Deuteronomio 21 DHHED

Normas relativas a casos de muerte sin explicación

1 “Si en el país que el Señor vuestro Dios os va a dar en propiedad se encuentra en el campo el cadáver de una persona asesinada, sin que se sepa quién la mató,

2 los ancianos y los jueces calcularán la distancia que hay entre el lugar donde se encuentre el cadáver y las ciudades más cercanas.

3 Entonces los ancianos de la ciudad más cercana tomarán una ternera a la que todavía no se le haya puesto yugo,

4 la bajarán a un arroyo que siempre lleve agua y donde nunca se haya labrado ni sembrado, y allí mismo le quebrarán el cuello.

5 “Después se acercarán los sacerdotes levitas, pues el Señor los eligió para que tengan a su cargo los servicios del culto y bendigan en el nombre del Señor. En todo caso de pleito o disputa, su decisión será definitiva.

6 Luego todos los ancianos de la ciudad se lavarán las manos sobre la ternera muerta,

7 y harán esta declaración: ‘Nosotros no matamos a ese hombre ni vimos cómo lo mataron.

8 Perdona, Señor, a tu pueblo Israel, que tú has rescatado, y no lo culpes de la muerte de un inocente.’ Así no se os pedirá cuentas de la muerte de esa persona,

9 y vosotros haréis lo que es recto a los ojos del Señor y quitaréis de entre vosotros la culpa de esa muerte.

Ley relativa a los prisioneros de guerra

10 “Cuando presentéis batalla contra vuestros enemigos y el Señor vuestro Dios los haga caer prisioneros en vuestras manos,

11 si alguno de vosotros ve entre ellos una mujer hermosa y se enamora de ella y la toma por esposa,

12 deberá llevarla a su casa y hará que se rape la cabeza, se corte las uñas,

13 se quite el vestido que llevaba cuando cayó prisionera y se quede a vivir en casa de él, llorando a sus padres durante todo un mes. Después de esto, el israelita podrá entrar en relaciones con ella: él será su marido y ella será su mujer.

14 Si después resulta que no le gusta, podrá dejarla en libertad; pero no podrá venderla por dinero ni tratarla como esclava, ya que la ha deshonrado.

Los derechos del primogénito

15 “Si un hombre tiene dos mujeres, y ama a una y a la otra no, pero las dos le dan hijos, y si el hijo primogénito es de la mujer a la que no ama,

16 cuando llegue el día en que ese hombre reparta sus bienes entre sus hijos no podrá otorgar los derechos de primogenitura al de la mujer que ama, pues perjudicaría al hijo de la mujer aborrecida, que es realmente el primogénito.

17 Tendrá que reconocer a este como primogénito y darle una doble parte de los bienes que le corresponden, porque él es el primer fruto de su fuerza y tiene todos los derechos de la primogenitura.

El castigo de los hijos desobedientes

18 “Si alguien tiene un hijo desobediente y rebelde que no hace caso a lo que le dicen sus padres, y ni siquiera les obedece cuando le castigan,

19 sus padres le llevarán ante el tribunal de los ancianos de la ciudad,

20 y les dirán: ‘Nuestro hijo es desobediente y rebelde; no nos obedece en nada, es un pervertido y un borracho.’

21 Entonces todos los hombres de la ciudad lo matarán a pedradas.
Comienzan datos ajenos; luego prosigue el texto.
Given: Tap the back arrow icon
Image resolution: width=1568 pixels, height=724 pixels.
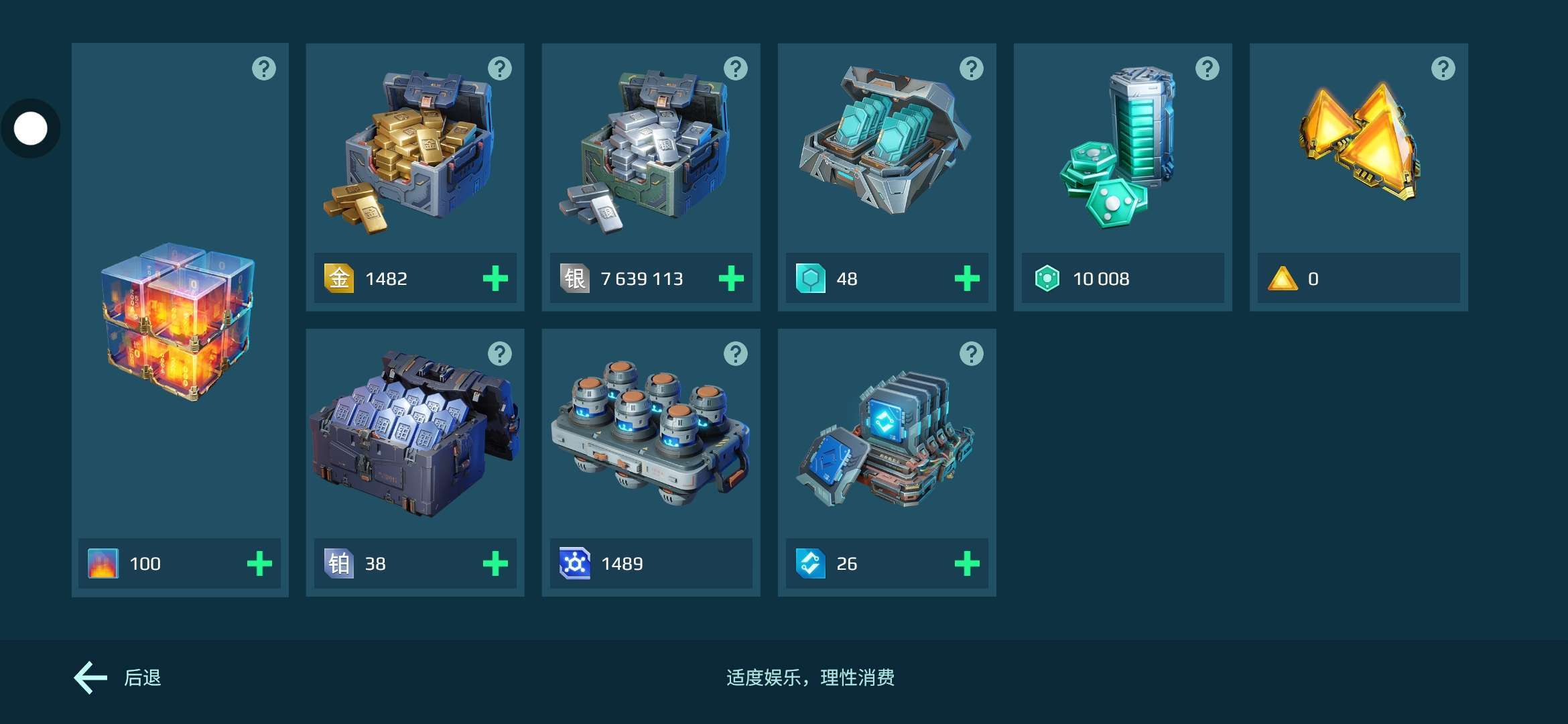Looking at the screenshot, I should [x=90, y=678].
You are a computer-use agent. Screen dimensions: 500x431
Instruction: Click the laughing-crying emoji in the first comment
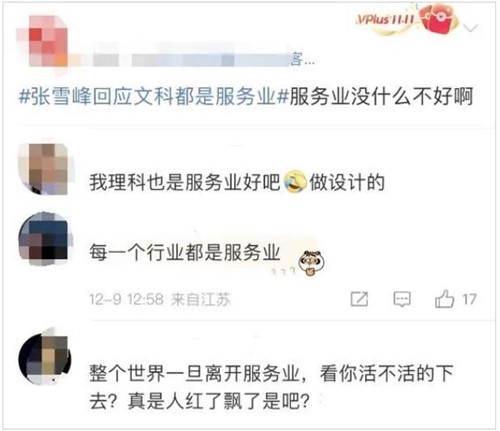click(295, 182)
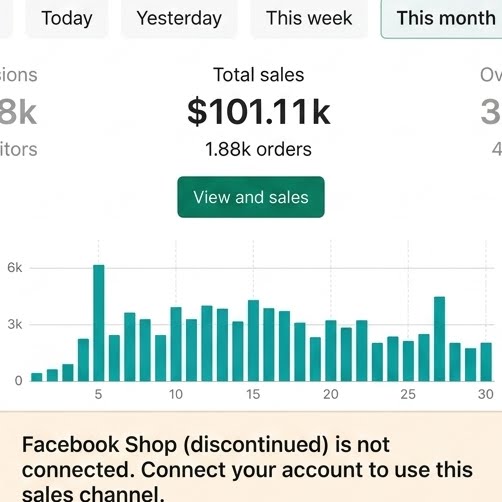Click the last bar at day 30
Screen dimensions: 502x502
point(486,362)
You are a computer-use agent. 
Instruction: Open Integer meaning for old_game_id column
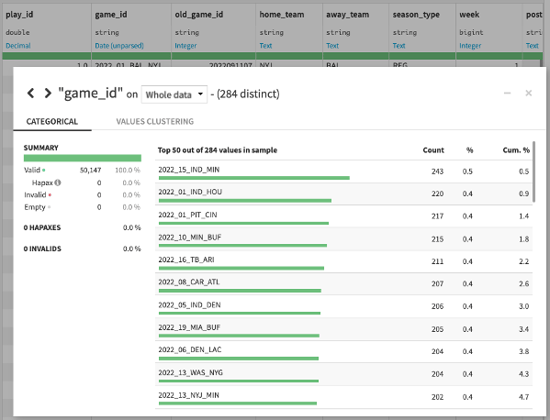click(x=186, y=46)
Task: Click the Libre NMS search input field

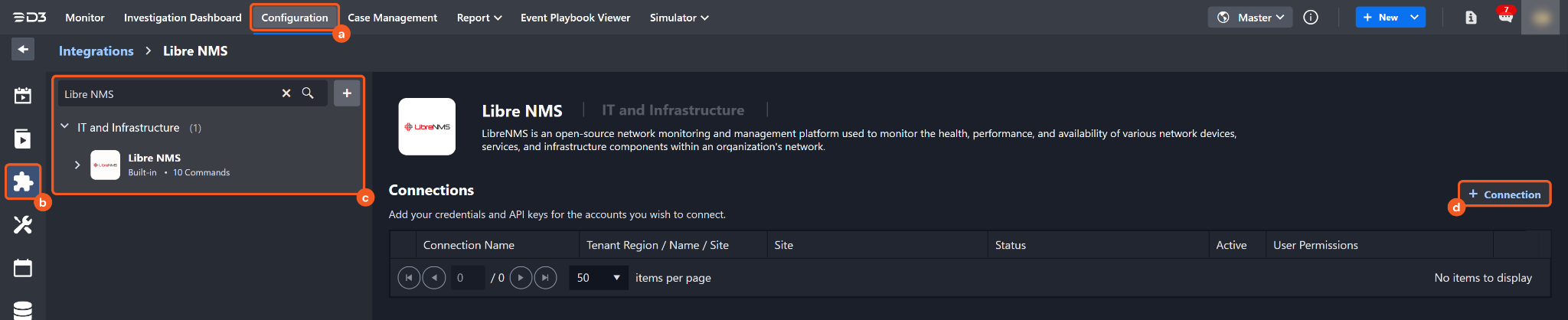Action: [168, 94]
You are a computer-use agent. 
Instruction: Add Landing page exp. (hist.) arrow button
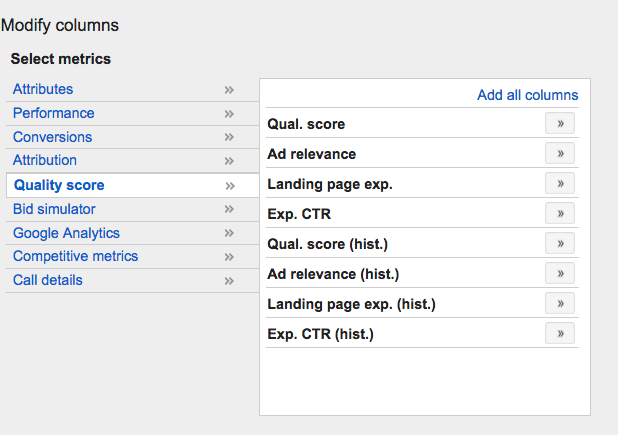pyautogui.click(x=560, y=303)
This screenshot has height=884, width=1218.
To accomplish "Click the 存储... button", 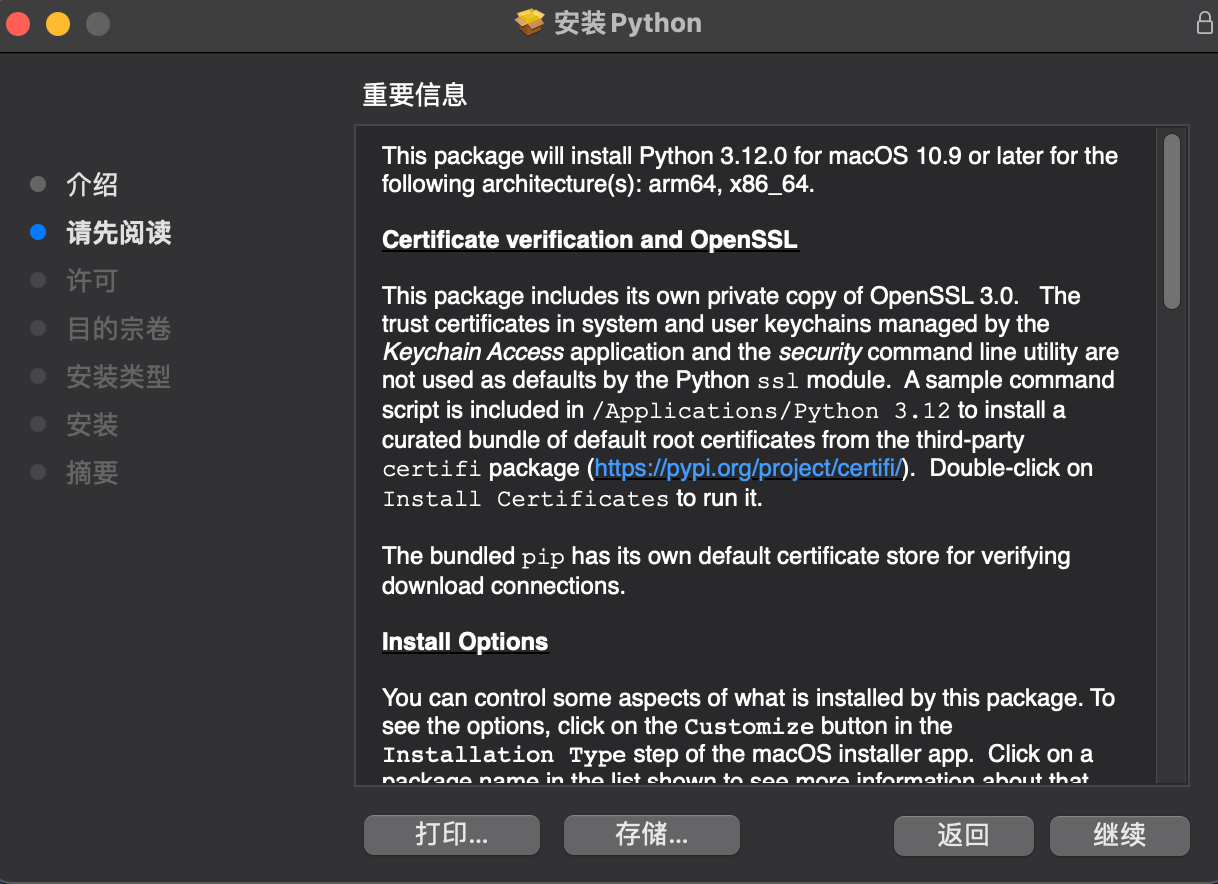I will tap(652, 835).

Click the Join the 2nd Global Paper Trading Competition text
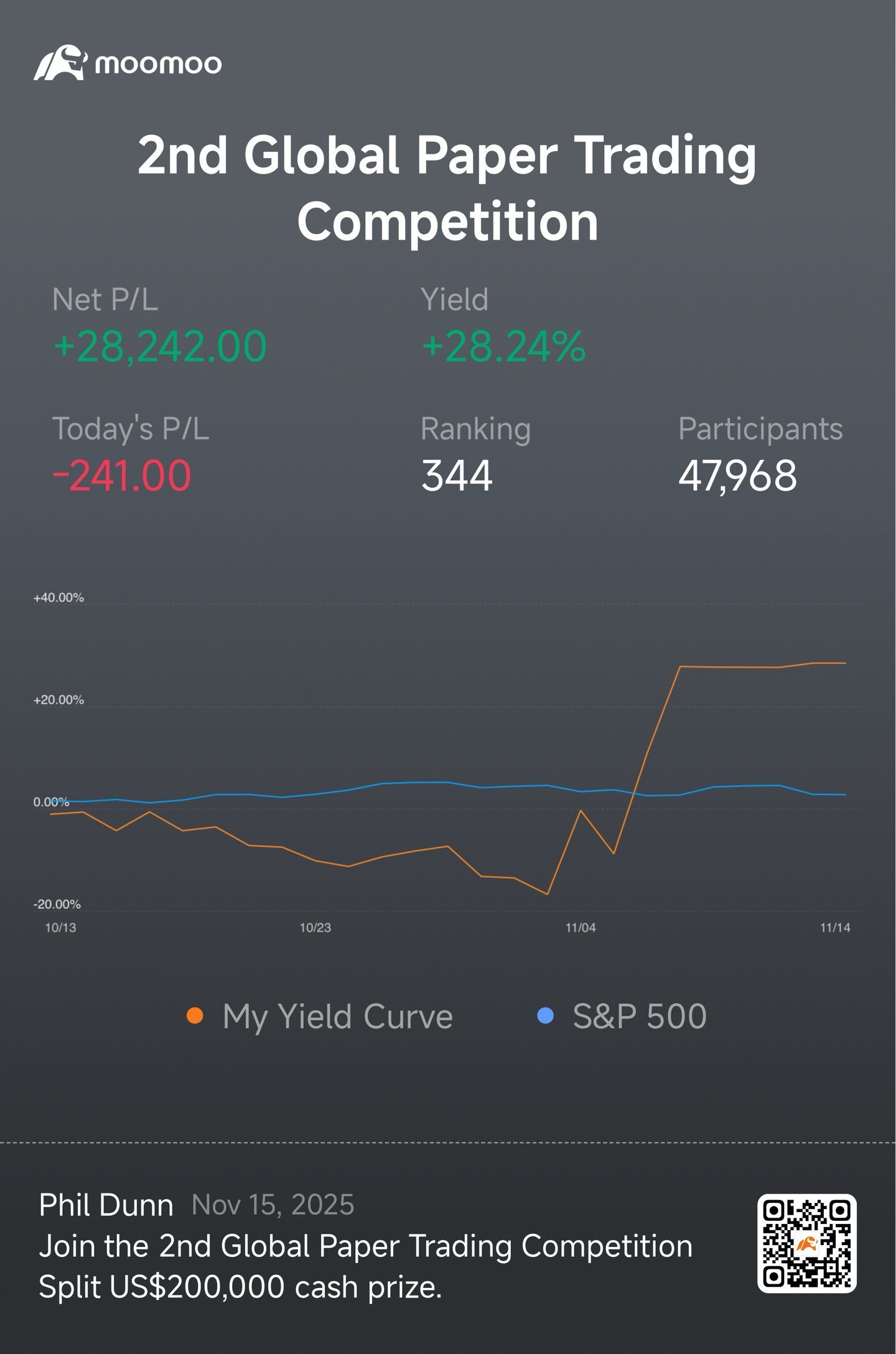[x=366, y=1246]
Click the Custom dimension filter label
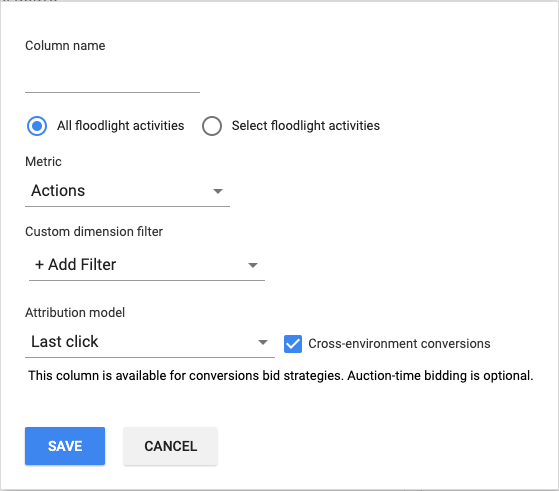The image size is (559, 491). coord(94,232)
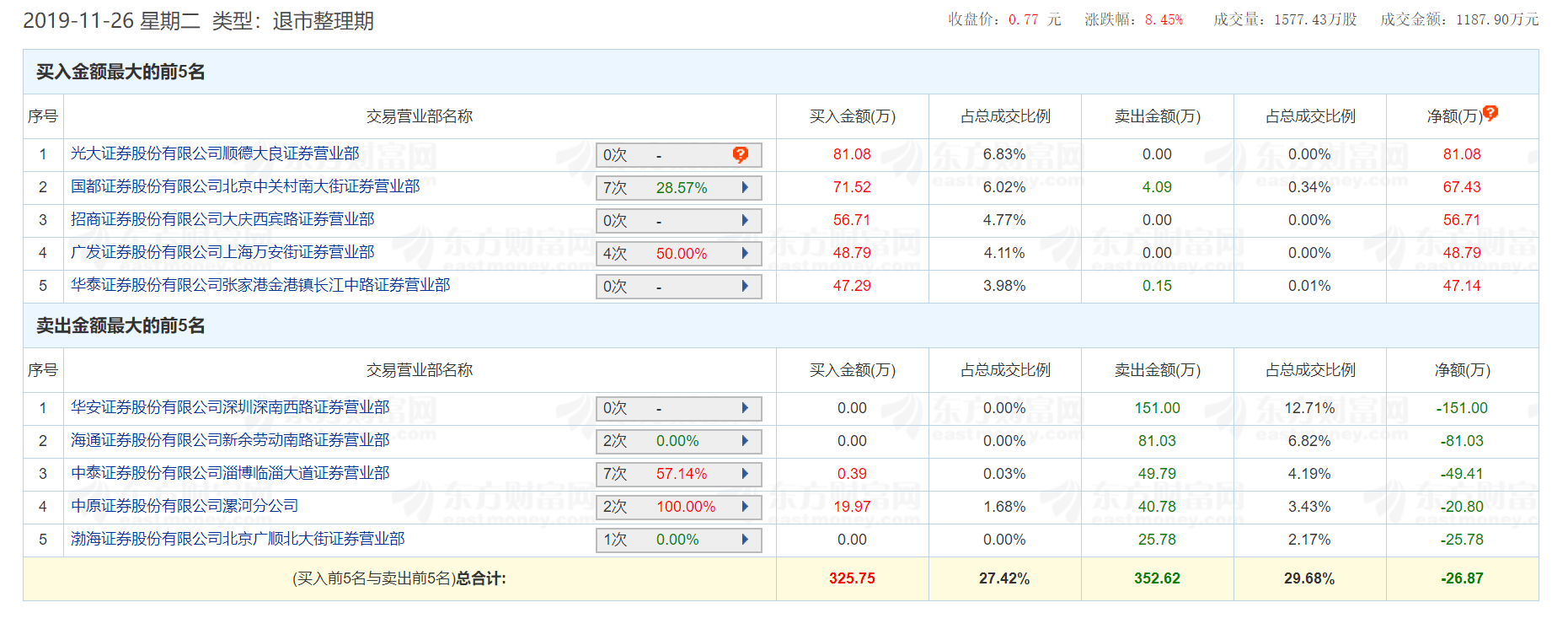Screen dimensions: 1568x629
Task: Expand the 华泰证券 张家港 row arrow
Action: coord(745,286)
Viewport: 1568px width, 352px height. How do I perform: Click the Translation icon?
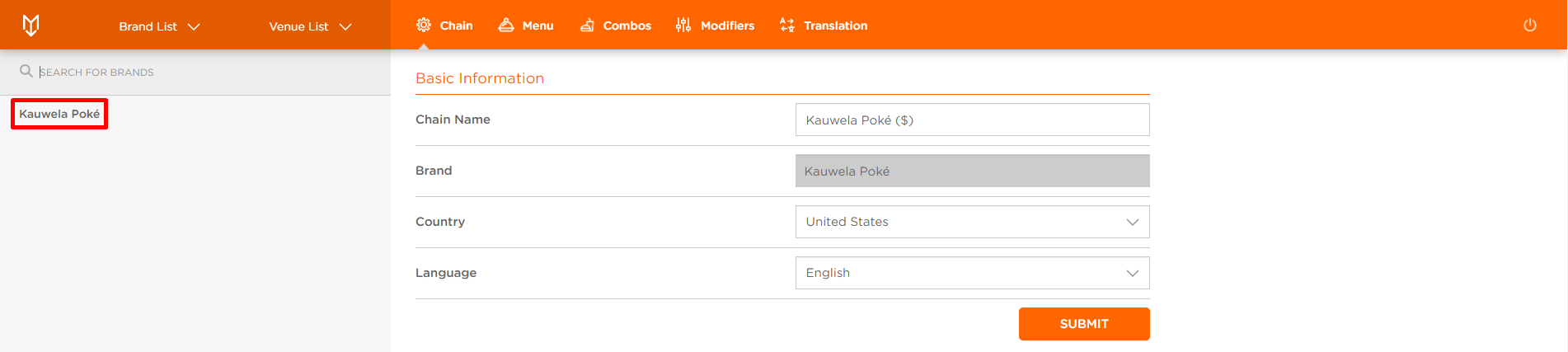(x=787, y=25)
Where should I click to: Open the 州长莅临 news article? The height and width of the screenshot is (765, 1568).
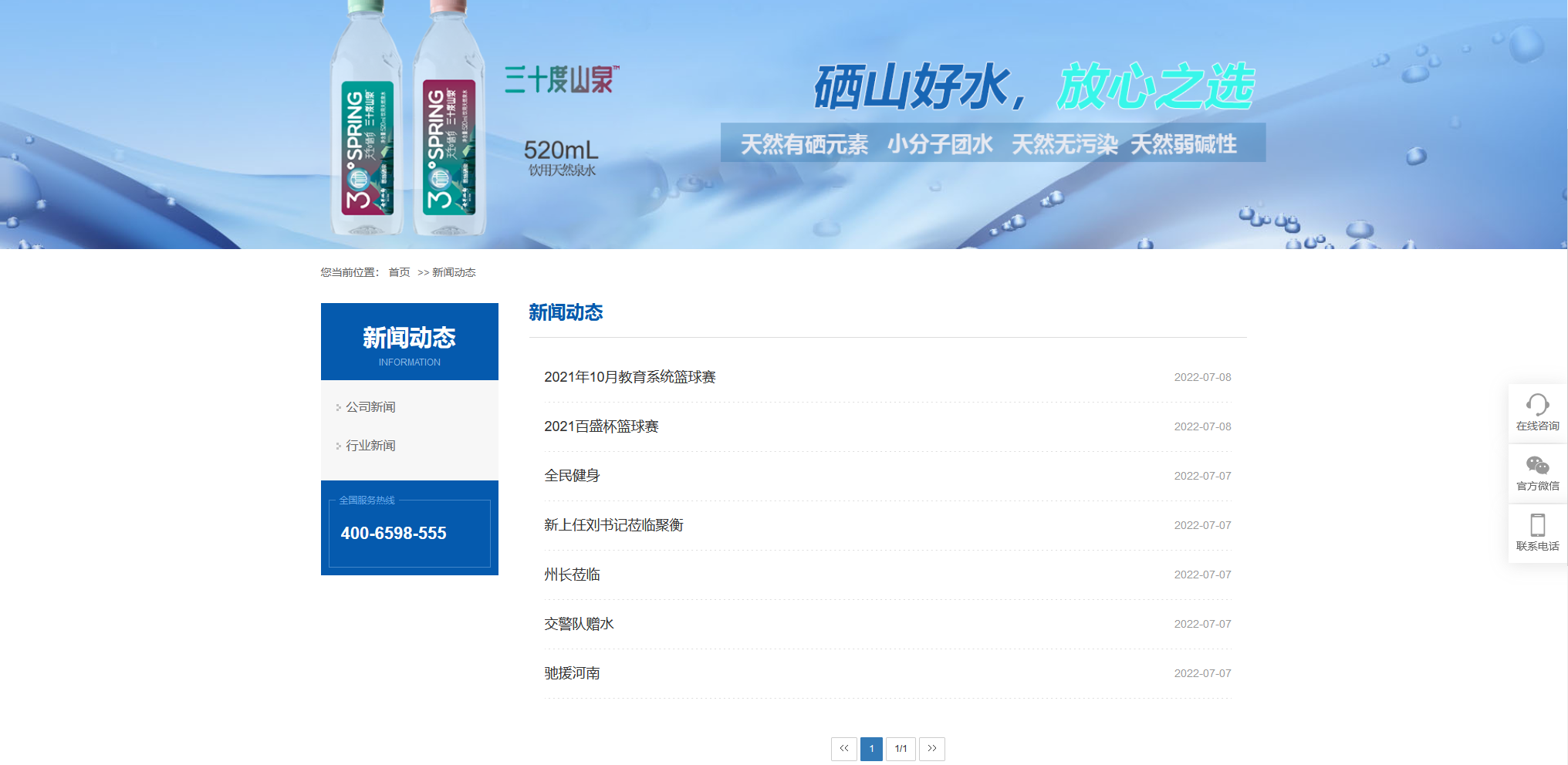click(x=572, y=575)
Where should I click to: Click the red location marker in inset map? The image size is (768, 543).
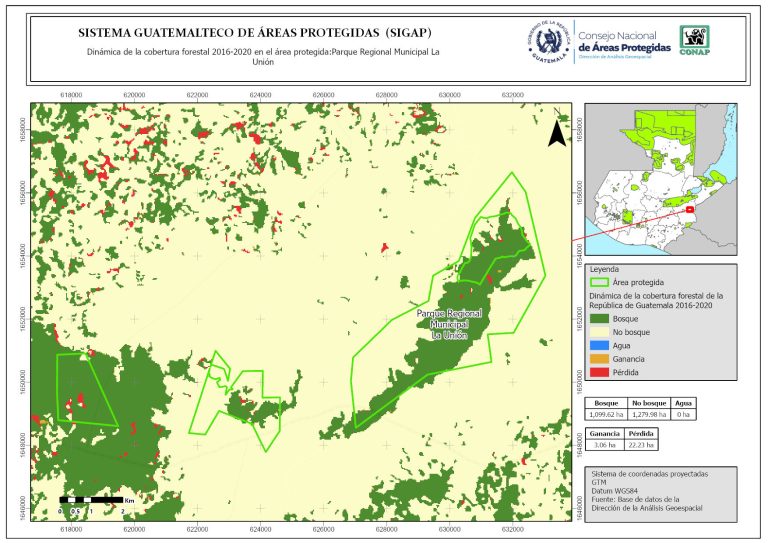coord(690,209)
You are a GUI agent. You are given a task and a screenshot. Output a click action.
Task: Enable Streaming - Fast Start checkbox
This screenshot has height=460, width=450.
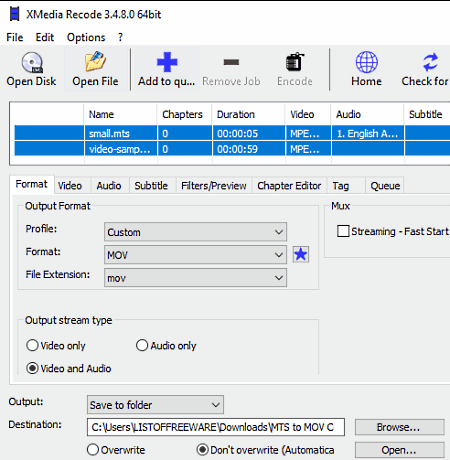343,231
Así acabaréis con la maldad que haya en medio de vuestro pueblo y, al saberlo, los israelitas sentirán temor.

Leyes diversas

22 “Si un hombre es condenado a morir colgado de un árbol por haber cometido un grave delito,

23 su cuerpo no deberá dejarse allí toda la noche, sino que tendrá que ser enterrado el mismo día, porque es maldito de Dios el que muere colgado de un árbol, y vosotros no debéis convertir en impura la tierra que el Señor vuestro Dios os va a dar en propiedad.